During the last six months she said the toughest challenge was staying on top of regulatory challenges, market trends and emerging risks resulting from COVID and how these factors may impact clients.
“As a result of this changing landscape, underwriter response times during this period have also presented some challenges.”
She said articles on their website and regular market updates sent via email to clients have helped keep their stakeholders engaged.
“Engaging in these ways has helped to maintain an open and honest dialogue with clients and industry partners which has been very important during this period.”
She said during the last 12 months Bellrock has noticed unprecedented levels of risk facing some sectors of the economy during the ordinary course of running their business.
“Balancing hard insurance market conditions, client business needs and emerging risks will continue to be a challenge in the coming months as the impacts of COVID on the market continue to unfold.”
Meanwhile, in Newcastle, a few minutes’ walk from the beach: “Finally! It has been long and arduous but there are many worse off than me,” said Nicholas Bedggood (pictured above), director of Citadel Insurance Services is another broker who’s very glad to be out of lockdown.
And business is exceptionally good.
“It’s going gangbusters! But I’ve never worked as hard, ever! Many businesses that I deal with are expanding, even against the trend. In addition, my word-of-mouth referral is strong but that is after many years of laying down the framework and hard work.”
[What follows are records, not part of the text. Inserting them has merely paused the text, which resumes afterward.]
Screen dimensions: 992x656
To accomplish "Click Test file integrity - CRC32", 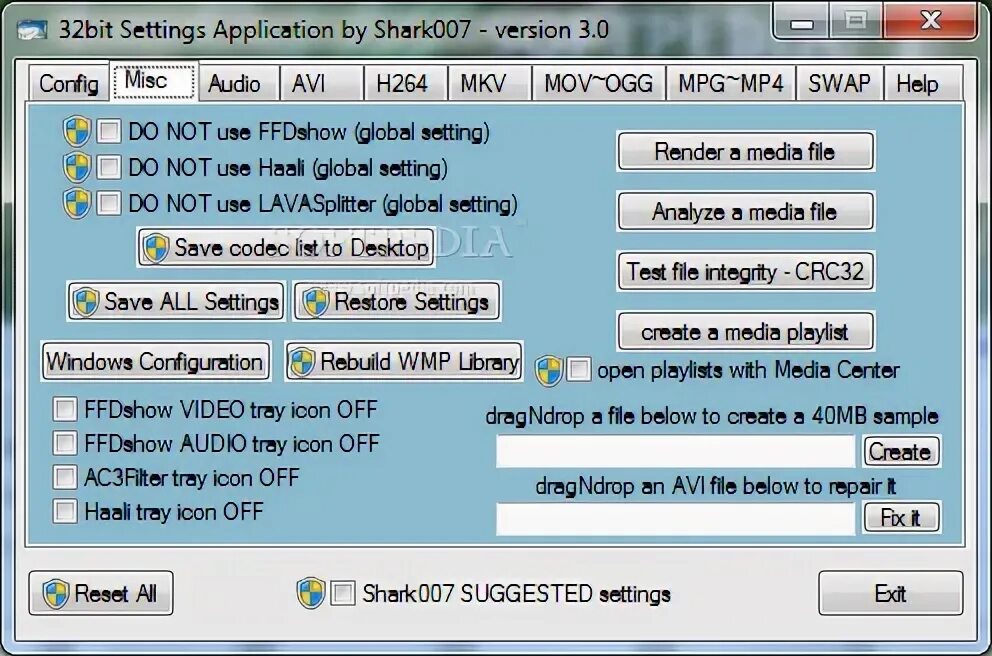I will click(x=746, y=272).
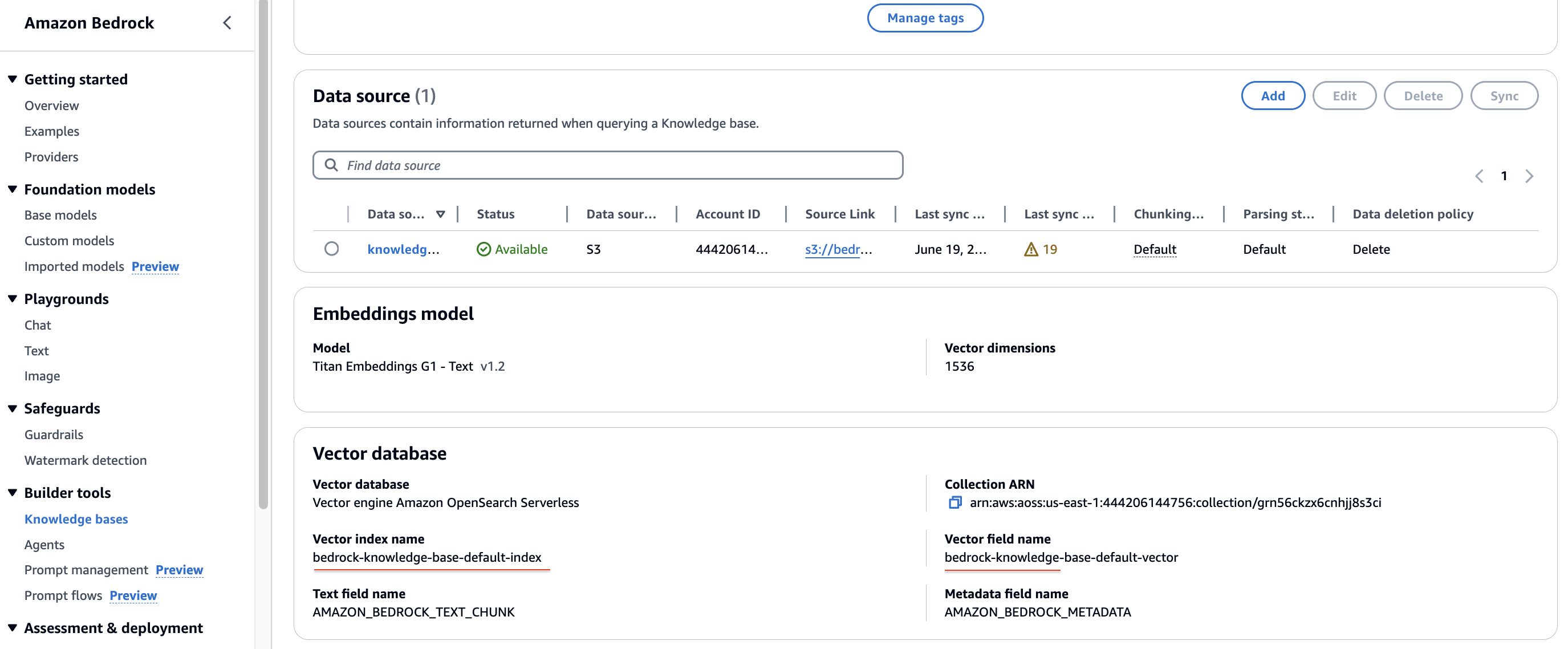
Task: Click the Available status check icon
Action: point(484,249)
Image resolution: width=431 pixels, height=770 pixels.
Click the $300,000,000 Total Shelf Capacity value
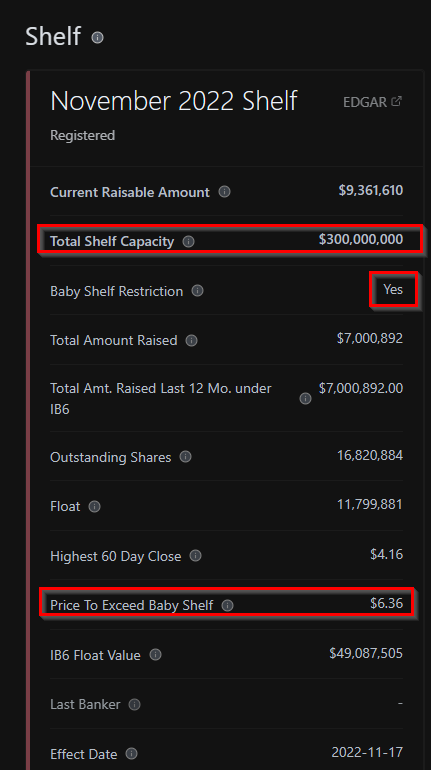(361, 240)
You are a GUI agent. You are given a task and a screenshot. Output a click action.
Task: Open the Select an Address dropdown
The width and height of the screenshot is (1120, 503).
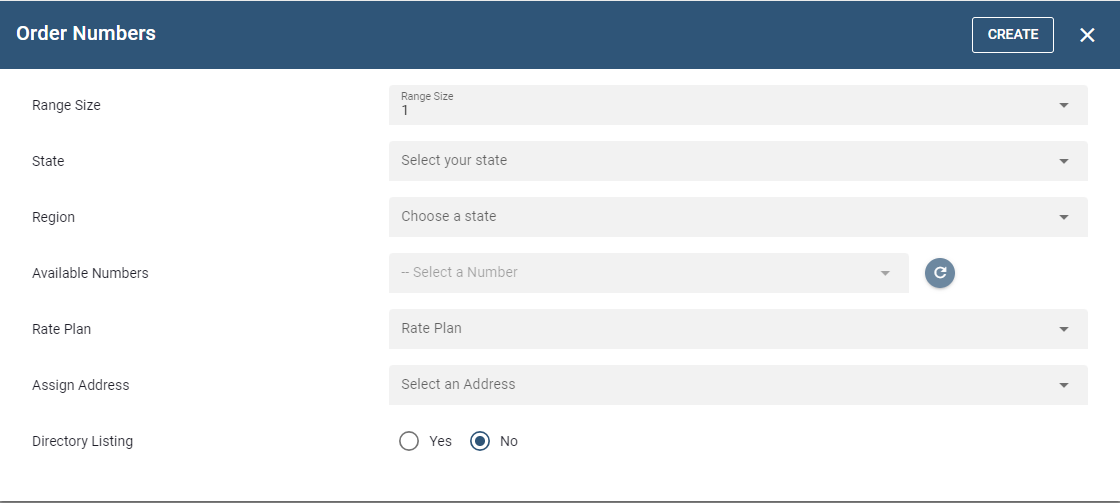[737, 385]
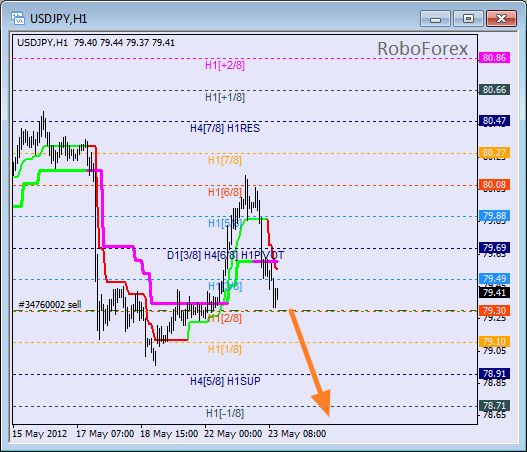Viewport: 527px width, 452px height.
Task: Click the orange downward arrow head
Action: pos(323,402)
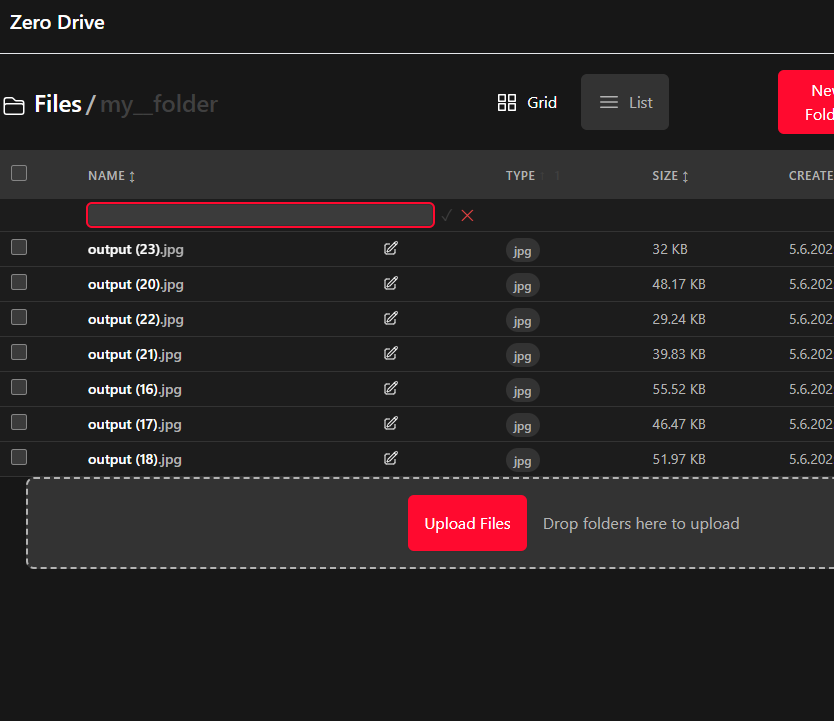Focus the file name text input
Viewport: 834px width, 721px height.
point(260,215)
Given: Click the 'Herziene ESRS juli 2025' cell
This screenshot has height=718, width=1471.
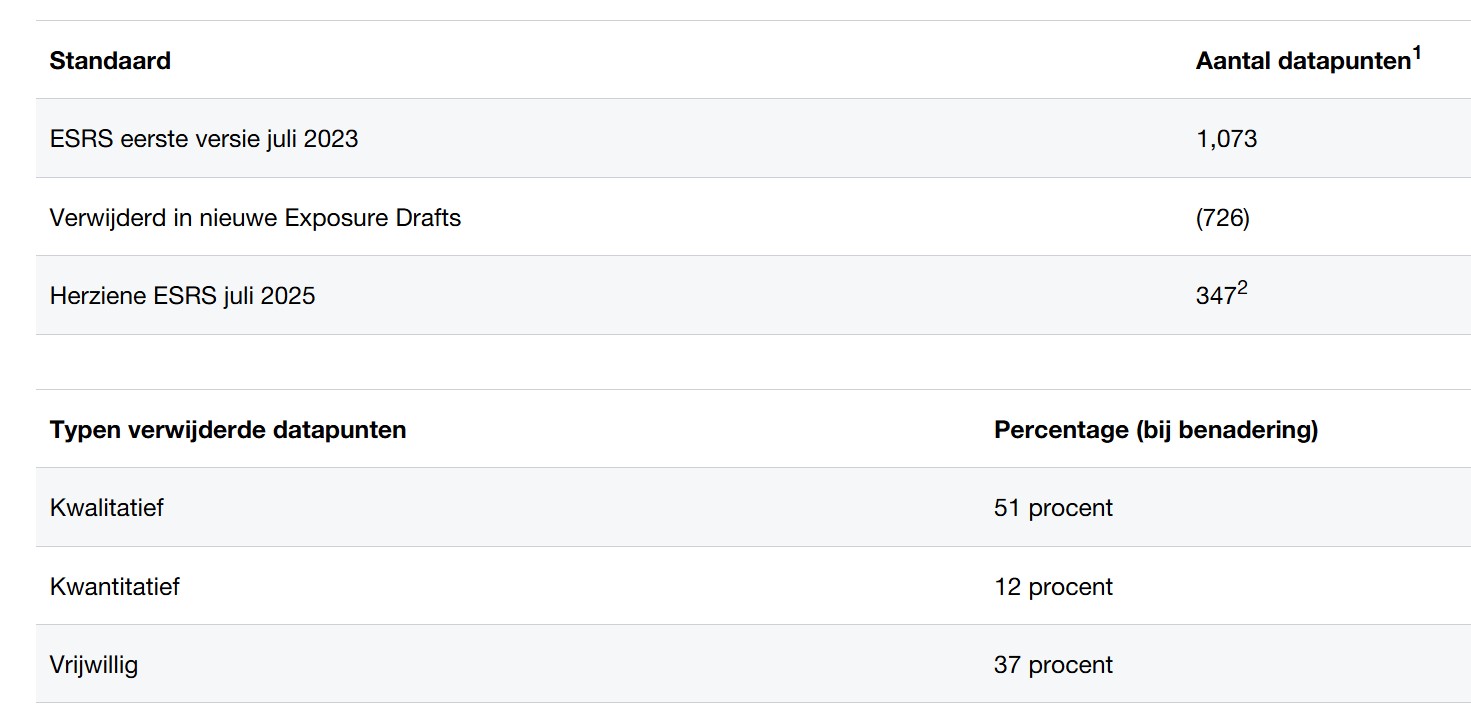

Bedggood is a specialist in marine industry insurance and worked in the that industry for 20 years before becoming an insurance broker.
He said the toughest thing about the 100-day lockdown was not seeing friends, family and industry colleagues.
“And a good old long lunch.”
Right now the biggest challenge facing his speciality area is a lack of staff and resources.
“It’s a massive problem,” he said.
In recent weeks, South Australian lockdown measures have also eased.
In Victoria, metropolitan Melbourne and some parts of the state are still in lockdown. Masks are still compulsory everywhere except for in people’s homes.